In tale percorso, un valore particolare ha assunto la figura di Piero Calamandrei il quale nel 1955, un anno prima della sua prematura scomparsa, a soli 67 anni, pronunciò nel Salone degli Affreschi dell’Umanitaria di Milano un discorso memorabile, pieno di passione civile e politica e ancora oggi estremamente attuale. Proprio alle parole di Calamandrei si sono richiamati i giovani dell’Associazione Noteamargine per dare senso e spessore alla propria iniziativa: “La costituzione – disse Calamandrei – non è una macchina che una volta messa in moto va avanti da sé. La costituzione è un pezzo di carta: la lascio cadere e non si muove. Perché si muova bisogna ogni giorno rimetterci dentro il combustibile, bisogna metterci dentro l’impegno, lo spirito, la volontà di mantenere queste promesse, la propria responsabilità. Per questo una delle offese che si fanno alla costituzione è l’indifferenza alla politica. [...]

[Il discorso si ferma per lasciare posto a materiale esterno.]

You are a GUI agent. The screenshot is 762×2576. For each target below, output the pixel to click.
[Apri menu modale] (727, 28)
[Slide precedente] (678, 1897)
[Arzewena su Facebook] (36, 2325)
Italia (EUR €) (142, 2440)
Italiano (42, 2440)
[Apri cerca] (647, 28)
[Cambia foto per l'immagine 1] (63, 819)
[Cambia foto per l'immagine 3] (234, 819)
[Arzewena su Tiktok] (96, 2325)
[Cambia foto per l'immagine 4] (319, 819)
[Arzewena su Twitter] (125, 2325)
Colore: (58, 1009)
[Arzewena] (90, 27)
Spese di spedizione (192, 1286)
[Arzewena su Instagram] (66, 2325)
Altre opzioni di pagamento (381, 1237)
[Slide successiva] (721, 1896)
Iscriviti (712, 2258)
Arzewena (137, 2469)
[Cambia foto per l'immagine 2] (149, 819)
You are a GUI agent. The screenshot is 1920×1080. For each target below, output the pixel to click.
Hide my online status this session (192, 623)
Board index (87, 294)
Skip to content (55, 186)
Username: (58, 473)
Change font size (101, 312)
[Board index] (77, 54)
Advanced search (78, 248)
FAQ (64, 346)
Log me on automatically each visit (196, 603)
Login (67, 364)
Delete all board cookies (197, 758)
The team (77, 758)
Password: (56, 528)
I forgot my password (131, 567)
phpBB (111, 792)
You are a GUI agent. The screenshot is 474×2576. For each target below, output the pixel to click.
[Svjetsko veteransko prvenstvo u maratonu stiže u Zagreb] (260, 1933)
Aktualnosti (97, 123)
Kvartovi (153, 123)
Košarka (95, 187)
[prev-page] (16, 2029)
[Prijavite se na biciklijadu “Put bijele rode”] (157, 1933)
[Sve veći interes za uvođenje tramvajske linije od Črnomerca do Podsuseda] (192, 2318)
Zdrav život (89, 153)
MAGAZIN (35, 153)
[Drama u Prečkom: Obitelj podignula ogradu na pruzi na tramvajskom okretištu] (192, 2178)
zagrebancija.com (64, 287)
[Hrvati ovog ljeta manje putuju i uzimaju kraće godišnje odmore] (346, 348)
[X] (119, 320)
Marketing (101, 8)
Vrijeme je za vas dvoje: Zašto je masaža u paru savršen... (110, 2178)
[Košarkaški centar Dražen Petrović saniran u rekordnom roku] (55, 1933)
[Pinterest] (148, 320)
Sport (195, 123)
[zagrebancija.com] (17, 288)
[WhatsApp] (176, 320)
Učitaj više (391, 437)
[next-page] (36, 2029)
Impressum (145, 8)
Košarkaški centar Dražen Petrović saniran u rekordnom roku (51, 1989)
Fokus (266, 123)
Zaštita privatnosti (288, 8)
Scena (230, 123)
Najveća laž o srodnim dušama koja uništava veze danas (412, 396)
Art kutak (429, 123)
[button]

La Costituzione, vedete, è l’affermazione scritta in questi articoli, che dal punto di vista letterario non sono belli, ma è l’affermazione solenne della solidarietà sociale, della solidarietà umana, della sorte comune che, se va a fondo, va a fondo per tutti [...]. E’ la carta della propria libertà, la carta per ciascuno di noi della propria dignità di uomo. [...] Tutti i nostri dolori, le nostre sciagure, le nostre glorie son tutti sfociati in questi articoli. E a sapere intendere, dietro questi articoli ci si sentono delle voci lontane. [...] Dietro a ogni articolo di questa costituzione, o giovani, voi dovete vedere giovani come voi, caduti combattendo, fucilati, impiccati, torturati, morti di fame nei campi di concentramento, morti in Russia, morti in Africa, morti per le strade di Milano, per le strade di Firenze, che hanno dato la vita perché la libertà e la giustizia potessero essere scritte su questa carta. [...] Se voi volete andare in pellegrinaggio nel luogo dove è nata la nostra Costituzione, andate nelle montagne dove caddero i partigiani, nelle carceri dove furono imprigionati, nei campi dove furono impiccati. Dovunque è morto un italiano per riscattare la libertà e la dignità, andate lì, o giovani, col pensiero perché lì è nata la nostra Costituzione”.
La dura critica all’indifferenza di fronte alla politica e il richiamo alla necessità dell’impegno personale per realizzare i valori della costituzione; la forte sottolineatura dei valori che stanno alla base della convivenza democratica quali la solidarietà sociale, il rispetto della dignità umana, l’uguaglianza dei cittadini, il rispetto della libertà; il richiamo a non perdere mai di vista le radici della nostra Costituzione e a non dimenticare il sacrificio di coloro che hanno dato la vita per la difesa di quei valori che ne hanno ispirato la stesura: tutto questo ha sorretto un’iniziativa che nasce dalla convinzione che ci sono ancora gesti che vale la pena di compiere, tutti insieme, per difendere il valore della carta fondamentale della nostra Repubblica per la convivenza democratica. Ed è un segnale incoraggiante di passione civile e di attenzione politica.